▸ **Exercise input**
........

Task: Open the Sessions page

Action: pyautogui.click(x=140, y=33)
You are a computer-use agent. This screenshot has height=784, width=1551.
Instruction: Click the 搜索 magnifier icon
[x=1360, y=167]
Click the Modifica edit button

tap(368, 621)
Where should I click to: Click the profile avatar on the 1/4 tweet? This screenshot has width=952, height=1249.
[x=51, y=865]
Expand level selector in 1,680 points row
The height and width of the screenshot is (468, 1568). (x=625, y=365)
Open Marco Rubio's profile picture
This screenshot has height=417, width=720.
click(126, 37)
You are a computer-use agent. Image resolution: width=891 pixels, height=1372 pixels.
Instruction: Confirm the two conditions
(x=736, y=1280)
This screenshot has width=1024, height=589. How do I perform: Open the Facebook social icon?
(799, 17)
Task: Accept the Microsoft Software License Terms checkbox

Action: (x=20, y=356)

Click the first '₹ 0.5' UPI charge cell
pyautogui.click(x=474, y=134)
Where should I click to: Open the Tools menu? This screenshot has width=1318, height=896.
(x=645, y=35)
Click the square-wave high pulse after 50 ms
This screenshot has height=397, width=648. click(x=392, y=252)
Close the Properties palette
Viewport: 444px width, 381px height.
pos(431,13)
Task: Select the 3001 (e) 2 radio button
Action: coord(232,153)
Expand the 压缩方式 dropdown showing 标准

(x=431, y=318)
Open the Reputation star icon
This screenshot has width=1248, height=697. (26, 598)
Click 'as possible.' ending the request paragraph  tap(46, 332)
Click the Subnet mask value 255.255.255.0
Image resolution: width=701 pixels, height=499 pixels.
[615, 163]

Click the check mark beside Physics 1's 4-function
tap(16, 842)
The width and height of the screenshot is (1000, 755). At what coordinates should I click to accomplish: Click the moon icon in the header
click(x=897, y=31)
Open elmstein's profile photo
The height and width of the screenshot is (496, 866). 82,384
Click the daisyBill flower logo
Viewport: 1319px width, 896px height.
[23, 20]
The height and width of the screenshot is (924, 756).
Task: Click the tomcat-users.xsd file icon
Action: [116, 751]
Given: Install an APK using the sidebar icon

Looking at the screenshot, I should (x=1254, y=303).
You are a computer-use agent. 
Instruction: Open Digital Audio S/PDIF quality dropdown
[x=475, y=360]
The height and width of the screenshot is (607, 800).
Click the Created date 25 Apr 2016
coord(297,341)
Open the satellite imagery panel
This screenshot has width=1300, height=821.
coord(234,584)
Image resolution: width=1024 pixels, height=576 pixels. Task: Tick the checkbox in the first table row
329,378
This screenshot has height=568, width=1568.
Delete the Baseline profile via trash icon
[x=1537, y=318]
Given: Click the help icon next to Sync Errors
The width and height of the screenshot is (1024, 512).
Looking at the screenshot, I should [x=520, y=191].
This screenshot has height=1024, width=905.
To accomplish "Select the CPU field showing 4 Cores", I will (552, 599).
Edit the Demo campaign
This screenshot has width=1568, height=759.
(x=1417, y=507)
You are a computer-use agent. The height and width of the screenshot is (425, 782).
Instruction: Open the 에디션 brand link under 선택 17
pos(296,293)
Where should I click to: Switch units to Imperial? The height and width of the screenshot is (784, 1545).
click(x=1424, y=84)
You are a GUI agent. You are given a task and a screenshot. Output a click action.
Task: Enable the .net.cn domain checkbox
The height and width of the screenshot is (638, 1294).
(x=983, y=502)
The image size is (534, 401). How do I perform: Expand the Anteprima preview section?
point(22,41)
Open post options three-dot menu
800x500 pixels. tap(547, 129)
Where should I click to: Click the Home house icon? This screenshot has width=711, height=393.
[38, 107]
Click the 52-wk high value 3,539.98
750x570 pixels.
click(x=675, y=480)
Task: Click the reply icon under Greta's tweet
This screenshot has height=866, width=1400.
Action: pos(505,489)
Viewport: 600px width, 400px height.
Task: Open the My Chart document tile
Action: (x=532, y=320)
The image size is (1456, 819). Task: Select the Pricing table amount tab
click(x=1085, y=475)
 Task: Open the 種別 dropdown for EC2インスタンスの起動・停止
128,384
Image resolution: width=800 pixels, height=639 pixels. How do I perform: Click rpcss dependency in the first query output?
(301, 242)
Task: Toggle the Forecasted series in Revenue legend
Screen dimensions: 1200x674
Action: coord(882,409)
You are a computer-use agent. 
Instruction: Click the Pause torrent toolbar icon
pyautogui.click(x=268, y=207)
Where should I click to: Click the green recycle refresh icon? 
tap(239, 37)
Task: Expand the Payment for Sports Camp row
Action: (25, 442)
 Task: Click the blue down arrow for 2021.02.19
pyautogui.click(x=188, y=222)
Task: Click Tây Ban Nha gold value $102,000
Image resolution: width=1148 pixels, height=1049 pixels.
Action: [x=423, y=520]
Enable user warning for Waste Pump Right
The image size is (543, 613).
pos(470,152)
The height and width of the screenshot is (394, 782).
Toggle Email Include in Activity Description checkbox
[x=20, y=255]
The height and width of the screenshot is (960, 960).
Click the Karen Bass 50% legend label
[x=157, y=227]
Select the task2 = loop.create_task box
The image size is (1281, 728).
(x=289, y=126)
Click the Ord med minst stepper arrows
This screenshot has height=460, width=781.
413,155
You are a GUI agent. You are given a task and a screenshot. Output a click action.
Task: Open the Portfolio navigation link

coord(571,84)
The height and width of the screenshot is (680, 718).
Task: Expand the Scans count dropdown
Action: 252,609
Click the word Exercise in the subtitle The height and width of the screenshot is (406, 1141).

........

▸ **Task goal**
Write every entry out again exactly.

▸ **Response for this exercise**
Task: Open the Sessions page

Action: pyautogui.click(x=140, y=33)
You are a computer-use agent. This screenshot has height=784, width=1551.
Instruction: Click the 搜索 magnifier icon
[x=1360, y=167]
Click the Modifica edit button

tap(368, 621)
Where should I click to: Click the profile avatar on the 1/4 tweet? This screenshot has width=952, height=1249.
[x=51, y=865]
Expand level selector in 1,680 points row
The height and width of the screenshot is (468, 1568). (x=625, y=365)
Open Marco Rubio's profile picture
This screenshot has height=417, width=720.
click(126, 37)
You are a computer-use agent. Image resolution: width=891 pixels, height=1372 pixels.
Instruction: Confirm the two conditions
(x=736, y=1280)
This screenshot has width=1024, height=589. How do I perform: Open the Facebook social icon?
(799, 17)
Task: Accept the Microsoft Software License Terms checkbox

Action: (x=20, y=356)

Click the first '₹ 0.5' UPI charge cell
pyautogui.click(x=474, y=134)
Where should I click to: Open the Tools menu? This screenshot has width=1318, height=896.
(x=645, y=35)
Click the square-wave high pulse after 50 ms
This screenshot has height=397, width=648. click(x=392, y=252)
Close the Properties palette
Viewport: 444px width, 381px height.
pos(431,13)
Task: Select the 3001 (e) 2 radio button
Action: coord(232,153)
Expand the 压缩方式 dropdown showing 标准

(x=431, y=318)
Open the Reputation star icon
This screenshot has width=1248, height=697. (26, 598)
Click 'as possible.' ending the request paragraph  tap(46, 332)
Click the Subnet mask value 255.255.255.0
Image resolution: width=701 pixels, height=499 pixels.
[615, 163]

Click the check mark beside Physics 1's 4-function
tap(16, 842)
The width and height of the screenshot is (1000, 755). At what coordinates should I click to accomplish: Click the moon icon in the header
click(x=897, y=31)
Open elmstein's profile photo
The height and width of the screenshot is (496, 866). 82,384
Click the daisyBill flower logo
Viewport: 1319px width, 896px height.
[23, 20]
The height and width of the screenshot is (924, 756).
Task: Click the tomcat-users.xsd file icon
Action: [116, 751]
Given: Install an APK using the sidebar icon

Looking at the screenshot, I should (x=1254, y=303).
You are a computer-use agent. 
Instruction: Open Digital Audio S/PDIF quality dropdown
[x=475, y=360]
The height and width of the screenshot is (607, 800).
Click the Created date 25 Apr 2016
coord(297,341)
Open the satellite imagery panel
This screenshot has width=1300, height=821.
coord(234,584)
Image resolution: width=1024 pixels, height=576 pixels. Task: Tick the checkbox in the first table row
329,378
This screenshot has height=568, width=1568.
Delete the Baseline profile via trash icon
[x=1537, y=318]
Given: Click the help icon next to Sync Errors
The width and height of the screenshot is (1024, 512).
Looking at the screenshot, I should [x=520, y=191].
This screenshot has height=1024, width=905.
To accomplish "Select the CPU field showing 4 Cores", I will (552, 599).
Edit the Demo campaign
This screenshot has width=1568, height=759.
(x=1417, y=507)
You are a computer-use agent. The height and width of the screenshot is (425, 782).
Instruction: Open the 에디션 brand link under 선택 17
pos(296,293)
Where should I click to: Switch units to Imperial? The height and width of the screenshot is (784, 1545).
click(x=1424, y=84)
You are a GUI agent. You are given a task and a screenshot. Output a click action.
Task: Enable the .net.cn domain checkbox
The height and width of the screenshot is (638, 1294).
(x=983, y=502)
The image size is (534, 401). How do I perform: Expand the Anteprima preview section?
point(22,41)
Open post options three-dot menu
800x500 pixels. tap(547, 129)
Where should I click to: Click the Home house icon? This screenshot has width=711, height=393.
[38, 107]
Click the 52-wk high value 3,539.98
750x570 pixels.
click(x=675, y=480)
Task: Click the reply icon under Greta's tweet
This screenshot has height=866, width=1400.
Action: pos(505,489)
Viewport: 600px width, 400px height.
Task: Open the My Chart document tile
Action: (x=532, y=320)
The image size is (1456, 819). Task: Select the Pricing table amount tab
click(x=1085, y=475)
 Task: Open the 種別 dropdown for EC2インスタンスの起動・停止
128,384
Image resolution: width=800 pixels, height=639 pixels. How do I perform: Click rpcss dependency in the first query output?
(301, 242)
Task: Toggle the Forecasted series in Revenue legend
Screen dimensions: 1200x674
Action: coord(882,409)
You are a computer-use agent. 
Instruction: Click the Pause torrent toolbar icon
pyautogui.click(x=268, y=207)
Where should I click to: Click the green recycle refresh icon? 
tap(239, 37)
Task: Expand the Payment for Sports Camp row
Action: (25, 442)
 Task: Click the blue down arrow for 2021.02.19
pyautogui.click(x=188, y=222)
Task: Click Tây Ban Nha gold value $102,000
Image resolution: width=1148 pixels, height=1049 pixels.
Action: [x=423, y=520]
Enable user warning for Waste Pump Right
The image size is (543, 613).
pos(470,152)
The height and width of the screenshot is (394, 782).
Toggle Email Include in Activity Description checkbox
[x=20, y=255]
The height and width of the screenshot is (960, 960).
Click the Karen Bass 50% legend label
[x=157, y=227]
Select the task2 = loop.create_task box
The image size is (1281, 728).
(x=289, y=126)
Click the Ord med minst stepper arrows
This screenshot has height=460, width=781.
413,155
You are a GUI agent. You are given a task and a screenshot. Output a click action.
Task: Open the Portfolio navigation link

coord(571,84)
The height and width of the screenshot is (680, 718).
Task: Expand the Scans count dropdown
Action: 252,609
Click the word Exercise in the subtitle The height and width of the screenshot is (406, 1141).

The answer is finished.